Your goal
Work out how many lines of the listing below mention the word "julkaistu", and give only that figure.

Given records
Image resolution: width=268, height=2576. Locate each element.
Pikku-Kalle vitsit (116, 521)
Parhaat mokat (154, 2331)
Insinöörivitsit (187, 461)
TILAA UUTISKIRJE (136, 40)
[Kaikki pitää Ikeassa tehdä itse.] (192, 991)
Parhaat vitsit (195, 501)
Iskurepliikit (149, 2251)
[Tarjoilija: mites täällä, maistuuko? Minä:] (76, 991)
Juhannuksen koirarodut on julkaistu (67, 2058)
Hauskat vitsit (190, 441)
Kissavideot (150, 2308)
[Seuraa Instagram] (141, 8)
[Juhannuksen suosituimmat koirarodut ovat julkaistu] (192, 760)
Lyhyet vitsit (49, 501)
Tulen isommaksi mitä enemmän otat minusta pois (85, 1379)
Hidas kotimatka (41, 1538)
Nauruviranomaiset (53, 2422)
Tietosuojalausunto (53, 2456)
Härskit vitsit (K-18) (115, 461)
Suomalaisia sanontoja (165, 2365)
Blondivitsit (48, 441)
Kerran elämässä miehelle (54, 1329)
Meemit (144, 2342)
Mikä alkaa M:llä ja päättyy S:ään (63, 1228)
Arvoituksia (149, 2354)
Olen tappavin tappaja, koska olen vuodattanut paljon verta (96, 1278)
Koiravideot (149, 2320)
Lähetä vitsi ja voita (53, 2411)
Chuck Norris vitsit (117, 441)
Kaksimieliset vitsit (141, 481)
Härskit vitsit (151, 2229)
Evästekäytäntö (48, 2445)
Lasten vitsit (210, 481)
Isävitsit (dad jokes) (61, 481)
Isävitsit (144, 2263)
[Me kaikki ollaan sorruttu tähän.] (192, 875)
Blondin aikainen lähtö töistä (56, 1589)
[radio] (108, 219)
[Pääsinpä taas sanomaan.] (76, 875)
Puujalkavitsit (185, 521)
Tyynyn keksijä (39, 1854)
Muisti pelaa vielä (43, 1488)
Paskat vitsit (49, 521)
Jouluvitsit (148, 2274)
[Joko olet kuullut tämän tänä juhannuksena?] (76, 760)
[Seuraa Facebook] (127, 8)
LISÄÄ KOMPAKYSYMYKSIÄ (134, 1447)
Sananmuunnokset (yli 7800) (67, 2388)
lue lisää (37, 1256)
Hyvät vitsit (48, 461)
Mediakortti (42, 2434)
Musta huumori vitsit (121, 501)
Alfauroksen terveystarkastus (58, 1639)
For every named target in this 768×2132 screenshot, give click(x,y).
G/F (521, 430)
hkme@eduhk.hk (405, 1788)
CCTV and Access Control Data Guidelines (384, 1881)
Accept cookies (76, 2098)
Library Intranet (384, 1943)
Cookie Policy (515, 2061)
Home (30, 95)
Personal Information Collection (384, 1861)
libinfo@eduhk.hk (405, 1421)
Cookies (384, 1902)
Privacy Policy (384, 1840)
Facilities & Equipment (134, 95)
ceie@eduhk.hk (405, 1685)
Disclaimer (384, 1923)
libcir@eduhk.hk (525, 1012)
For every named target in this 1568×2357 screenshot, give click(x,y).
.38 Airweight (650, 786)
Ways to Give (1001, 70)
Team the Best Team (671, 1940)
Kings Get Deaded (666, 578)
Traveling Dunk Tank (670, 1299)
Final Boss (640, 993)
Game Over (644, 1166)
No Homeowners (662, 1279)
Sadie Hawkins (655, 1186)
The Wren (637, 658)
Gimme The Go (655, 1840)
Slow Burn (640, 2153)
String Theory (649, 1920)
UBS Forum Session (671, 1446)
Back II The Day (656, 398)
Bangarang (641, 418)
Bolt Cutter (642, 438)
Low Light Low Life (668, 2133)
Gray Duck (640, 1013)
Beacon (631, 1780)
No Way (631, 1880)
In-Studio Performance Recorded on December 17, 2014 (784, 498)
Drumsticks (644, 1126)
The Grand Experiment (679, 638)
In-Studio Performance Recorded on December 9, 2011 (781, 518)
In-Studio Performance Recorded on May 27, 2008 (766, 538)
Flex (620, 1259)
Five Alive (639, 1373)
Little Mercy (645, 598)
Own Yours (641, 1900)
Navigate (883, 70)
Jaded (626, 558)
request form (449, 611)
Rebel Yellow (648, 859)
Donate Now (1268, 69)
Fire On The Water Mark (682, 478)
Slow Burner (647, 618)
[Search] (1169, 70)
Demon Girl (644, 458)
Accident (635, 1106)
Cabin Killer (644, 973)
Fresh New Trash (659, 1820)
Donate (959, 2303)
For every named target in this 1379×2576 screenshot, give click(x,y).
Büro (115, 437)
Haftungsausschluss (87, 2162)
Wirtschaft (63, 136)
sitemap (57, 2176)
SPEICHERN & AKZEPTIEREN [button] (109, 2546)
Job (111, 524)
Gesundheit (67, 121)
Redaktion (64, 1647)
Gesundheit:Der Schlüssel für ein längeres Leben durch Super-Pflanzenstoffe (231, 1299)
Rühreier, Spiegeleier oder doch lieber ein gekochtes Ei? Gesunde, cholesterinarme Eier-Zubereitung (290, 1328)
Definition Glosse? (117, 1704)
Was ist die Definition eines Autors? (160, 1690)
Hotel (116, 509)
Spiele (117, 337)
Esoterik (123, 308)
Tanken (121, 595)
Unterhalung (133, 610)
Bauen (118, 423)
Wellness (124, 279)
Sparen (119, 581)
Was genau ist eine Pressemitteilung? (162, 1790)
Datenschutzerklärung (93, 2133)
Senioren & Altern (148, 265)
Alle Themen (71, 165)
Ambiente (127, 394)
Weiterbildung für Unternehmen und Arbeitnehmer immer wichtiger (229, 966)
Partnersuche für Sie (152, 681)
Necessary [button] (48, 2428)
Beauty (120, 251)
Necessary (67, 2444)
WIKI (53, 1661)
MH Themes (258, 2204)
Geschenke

Output of the task
2